**Job A**
Please retype the WA Cares passage word for word, from "There will be" to "and earn interest.".
**Job B**
Using the WA Cares passage, decide whether each statement agrees with it. Answer yes or no and quote the words that settle it. (i) The WA Cares rate is 58 cents per $100 earned. (ii) A person must pay in for at least 20 years to receive the full benefit. (iii) Ro says most people will need full time care.
**Job C**
Extend the WA Cares passage about the state's long-term care fund by writing what comes after its final sentence.
+++ Excerpted passage
There will be a new deduction line on your paycheck starting July 1st – so you can pay into the state’s long-term care fund.

The cost of WA Cares will roughly $12 per paycheck for someone who makes $50,000 a year.  The rate is 58 cents per $100 earned, so what you pay varies by how much you make.  You have to pay in for a minimum of 10 years to receive the full benefit of $36,500, although many people will pay for much longer than that.  The promises are that the WA Cares trust fund will be solvent for 75 years and that the benefit will increase with inflation.  The money is invested so that the fund itself will grow and earn interest.

The reality, says Washington State AARP director Marguerite Ro, is that 80% of us will need long-term care after age 65, but 48% of those people will need long-term care for one year or less.  Ro says most won’t need full time care.  Ro says, “They just need a few hours of help each day with tasks, like bathing, meal preparation, transportation or home modification (like building a ramp or adding grab bars in the bathroom), and 90% of us don’t have the resources to pay for it.”
++++++
+++ Supplied data
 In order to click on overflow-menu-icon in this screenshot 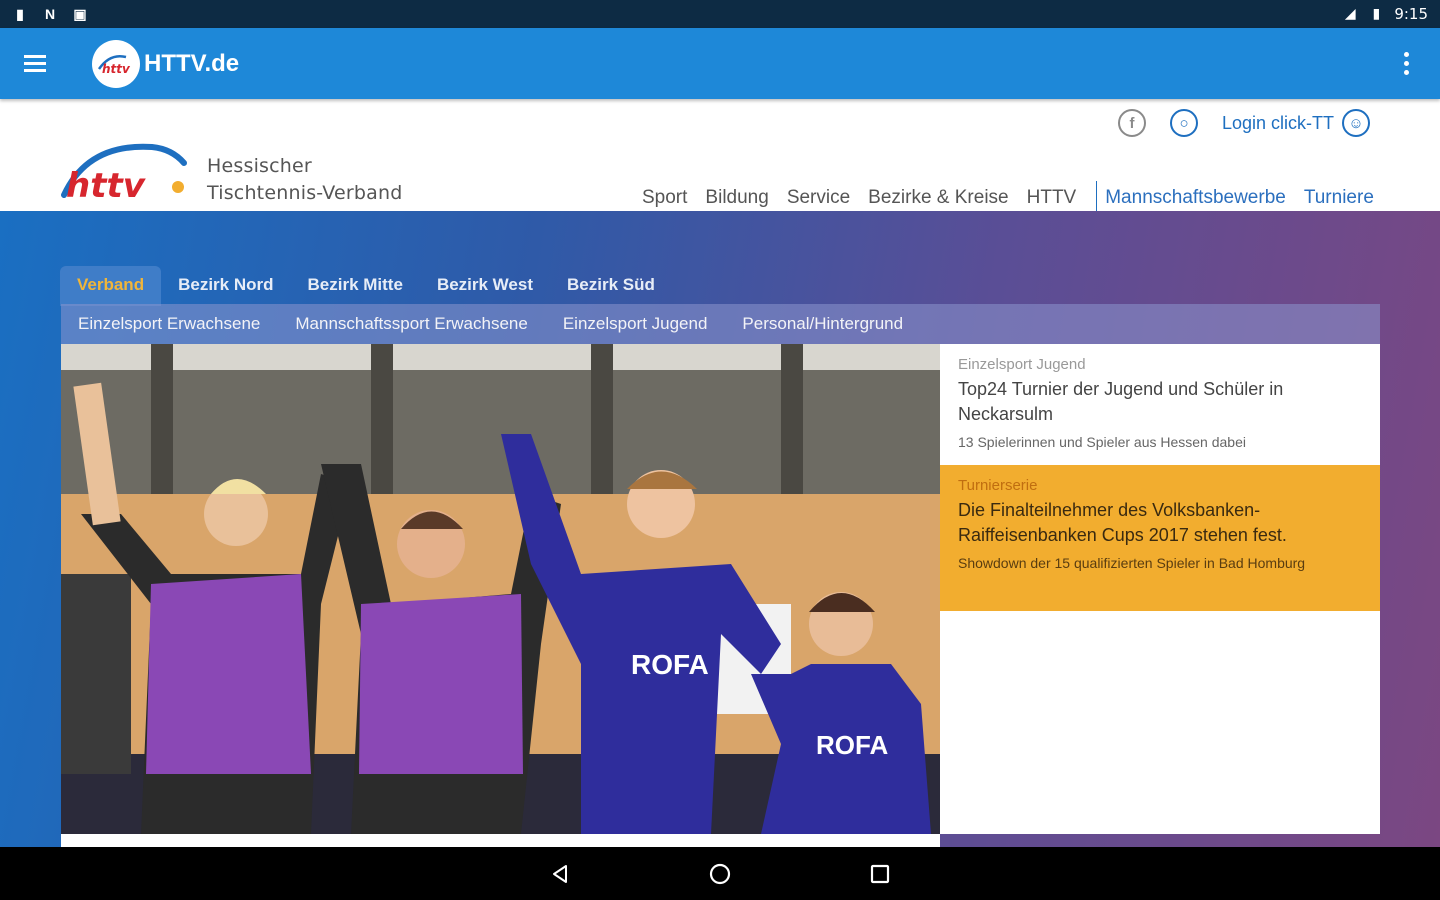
++++++
**Task response A**
There will be a new deduction line on your paycheck starting July 1st – so you can pay into the state’s long-term care fund.

The cost of WA Cares will roughly $12 per paycheck for someone who makes $50,000 a year.  The rate is 58 cents per $100 earned, so what you pay varies by how much you make.  You have to pay in for a minimum of 10 years to receive the full benefit of $36,500, although many people will pay for much longer than that.  The promises are that the WA Cares trust fund will be solvent for 75 years and that the benefit will increase with inflation.  The money is invested so that the fund itself will grow and earn interest.

**Task response B**
(i) Yes: "The rate is 58 cents per $100 earned"
(ii) No: "You have to pay in for a minimum of 10 years to receive the full benefit of $36,500"
(iii) No: "Ro says most won’t need full time care."

**Task response C**
Opponents have said one of the plan’s flaws is that you lose if you leave Washington, but there’s a commission that includes members of the State Legislature working on “portability”, so that you get what you’ve paid for even if you move out of state.  WA Cares fund director, Ben Veghte, says there’s no set policy yet, but there’s a recommendation.  “Any worker who pays into WA Cares for at least a year, if they leave the state subsequently, could choose to continue participating in WA Cares, which would mean you would continue paying in until you hit age 67, which is the normal retirement age under Social Security,” Veghte says, “and then, if you did that, you could claim full benefits anywhere in the country.”

There were also complaints that people nearing retirement or who get hurt would pay in for a few years but get nothing, but now there are terms to allow some partial benefits for people who don’t pay for the full 10 years required to get full benefits.